■ **MATERIAL FOR THIS TASK**:
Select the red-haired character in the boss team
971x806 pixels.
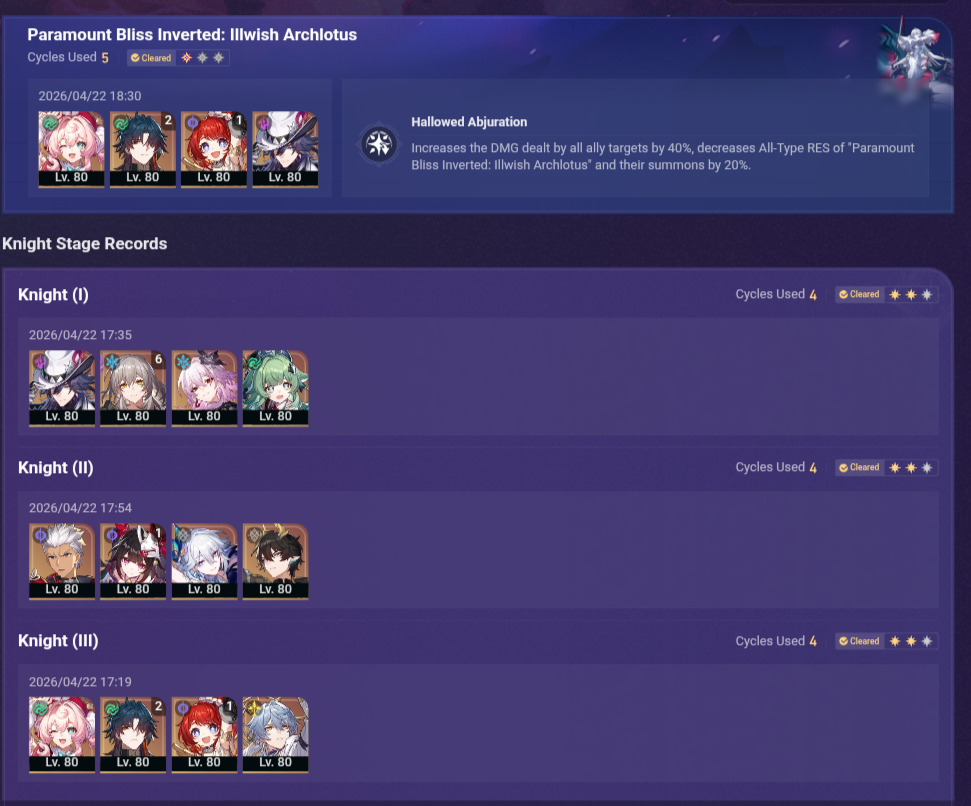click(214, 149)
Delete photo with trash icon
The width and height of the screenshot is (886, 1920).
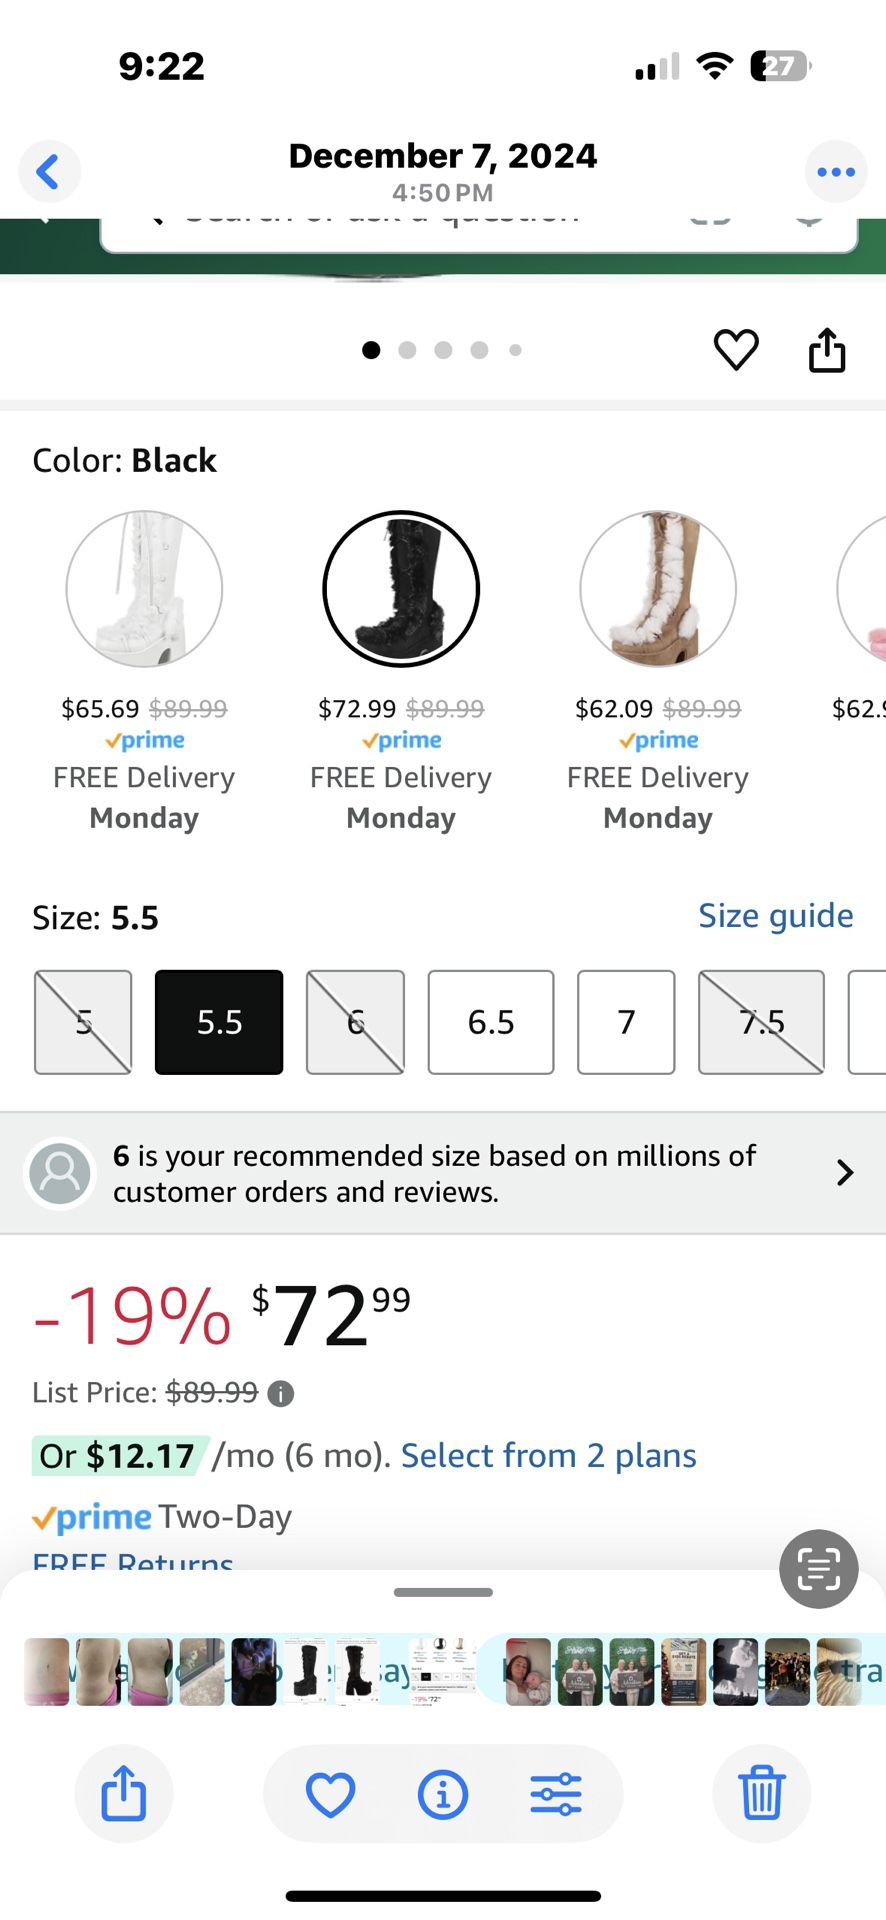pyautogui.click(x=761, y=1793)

■ **GOAL OF THE EXERCISE**: Pictures aside, please output the whole listing exactly as it appears above.

■ **TASK ANSWER**:
Select the red-haired character in the boss team
971x806 pixels.
click(214, 149)
Delete photo with trash icon
The width and height of the screenshot is (886, 1920).
pyautogui.click(x=761, y=1793)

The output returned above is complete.